Her gün ortalama 5 işçi, iş cinayetlerinde can veriyor; en az 1 kadın, hem de en yakınları tarafından katlediliyor. Herhangi bir doğa olayı, bir felakete, katliama dönüşüyor… Yetmiyor; geriye kalanların hayatı cehenneme çevriliyor…

6 Şubat depreminin yıldönümündeyiz. Kapitalizmin kar hırsı, devletin kasıtlı ihmalleri yüzünden onbinlerce kişi hayatını kaybetti. Tesadüfen hayatta kalanlar, günlerce soğukta aç-susuz bekledi. Yardıma koşanların önü kesildi, toplanan yardımlar gaspedildi, Kızılay’ın parayla çadır sattığı ortaya çıktı vb…

Depremin üzerinden iki yıl geçti, hala çadırda, konteynerde yaşayan onbinler var… Bu kişilerin başlarını sokacakları herhangi bir evleri olmadığı halde, şimdi buradan da çıkmaları isteniyor. Diğer yandan “rezerv alan” adı altında sağlam evlerine, arsalarına el konuyor. Halkın ne can, ne de mal güvenliği kalmış durumda.

Antakya başta olmak üzere tüm deprem bölgesi, kocaman bir şantiye alanı… Yazın tozdan, kışın çamurdan geçilmiyor… Yıkımlarda gerekli tedbirler alınmadığından enkazlardan yükselen asbest, tüm bölgeye hastalık saçıyor. Çernobil sonrası Karadeniz’de yaşandığı gibi, önümüzdeki dönemde deprem bölgesinde kanserden ölümler artacak. Şimdiden çocuklar başta olmak üzere ciddi sağlık sorunları yaşanıyor.

Depremzedeler sadece hastalıkla boğuşmuyor. Deprem sırasında “kayıp” olan yakınlarını arıyor, ama bulamıyor; ölenlerin hesabının sorulmasını istiyor, ama sorulmuyor. Yaşanan katliamın gerçek sorumluları bir türlü yargılanmazken, tutuklanan birkaç müteahhit de birer birer serbest bırakıldı. Bu adaletsizlik karşısında isyan ediyor, ama sesini duyuramıyor…

* * *

Adaletsizliğe duyulan öfke tüm toplumu sarmış durumda. Bir avuç multi-milyoner ve yandaş dışında canı yanmayan kimse kalmadı bu ülkede.

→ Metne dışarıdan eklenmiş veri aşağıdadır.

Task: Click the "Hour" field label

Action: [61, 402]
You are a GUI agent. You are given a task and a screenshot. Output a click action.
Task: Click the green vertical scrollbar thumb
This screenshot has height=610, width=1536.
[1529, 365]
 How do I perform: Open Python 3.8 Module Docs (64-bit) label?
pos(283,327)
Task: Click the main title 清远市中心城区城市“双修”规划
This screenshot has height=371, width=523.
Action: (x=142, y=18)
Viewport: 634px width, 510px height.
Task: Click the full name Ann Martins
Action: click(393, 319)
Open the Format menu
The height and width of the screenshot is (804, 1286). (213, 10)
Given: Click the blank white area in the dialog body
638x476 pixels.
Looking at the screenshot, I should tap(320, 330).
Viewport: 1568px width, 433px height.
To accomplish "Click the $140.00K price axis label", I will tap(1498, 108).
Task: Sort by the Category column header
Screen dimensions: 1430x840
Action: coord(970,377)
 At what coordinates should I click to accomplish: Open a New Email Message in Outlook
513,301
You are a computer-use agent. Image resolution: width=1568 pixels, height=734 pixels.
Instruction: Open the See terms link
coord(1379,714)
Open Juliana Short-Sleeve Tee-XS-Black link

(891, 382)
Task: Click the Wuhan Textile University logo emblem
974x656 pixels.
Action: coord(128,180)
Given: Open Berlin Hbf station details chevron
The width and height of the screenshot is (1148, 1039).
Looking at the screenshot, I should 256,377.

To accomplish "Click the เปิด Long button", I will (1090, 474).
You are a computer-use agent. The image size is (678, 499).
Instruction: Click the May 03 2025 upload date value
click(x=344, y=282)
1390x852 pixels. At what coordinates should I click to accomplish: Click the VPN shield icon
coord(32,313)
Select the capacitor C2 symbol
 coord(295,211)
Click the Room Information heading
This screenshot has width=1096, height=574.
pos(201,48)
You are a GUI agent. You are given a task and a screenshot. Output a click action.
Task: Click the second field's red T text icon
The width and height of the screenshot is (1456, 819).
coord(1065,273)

Artık “ikili hukuk sistemi”nden sözediliyor. Bir olayın “suç” kapsamına girmesi, kişisine göre değişiyor. Kimine en ağır cezalar verilirken, kimine dokunulmuyor, hatta ödüllendiriliyor! “İkili hukuk” aynı zamanda “düşman hukuku”yla pekiştirilmiş vaziyette.

Komünist ve devrimciler başta olmak üzere muhalif kesimler her dönem “düşman hukuku”na göre yargılandı zaten. Fakat şimdi sıradan insanlar da aynı muamele ile karşılaşıyor. Hatta farklı burjuva kliklerin sözcüleri bile. Ümit Özdağ gibi şoven-faşist bir lideri gerekçesiz tutukladılar mesela. Keza yemin töreninde “Mustafa Kemal’in askerleriyiz” sloganını atan teğmenleri ordudan attılar.

AKP-MHP yönetimi ekonomik ve siyasi olarak sıkıştıkça saldırganlığı artıyor. Son günlerde estirilen tutuklama furyası bunun göstergelerinden biri. Yeni bir halk ayaklanmasından duydukları korkuyla Gezi’ye saldırmaya devam ediyorlar. Sanatçılardan menajere kadar herkesi Gezi ile suçlayıp tüm topluma gözdağı veriyorlar.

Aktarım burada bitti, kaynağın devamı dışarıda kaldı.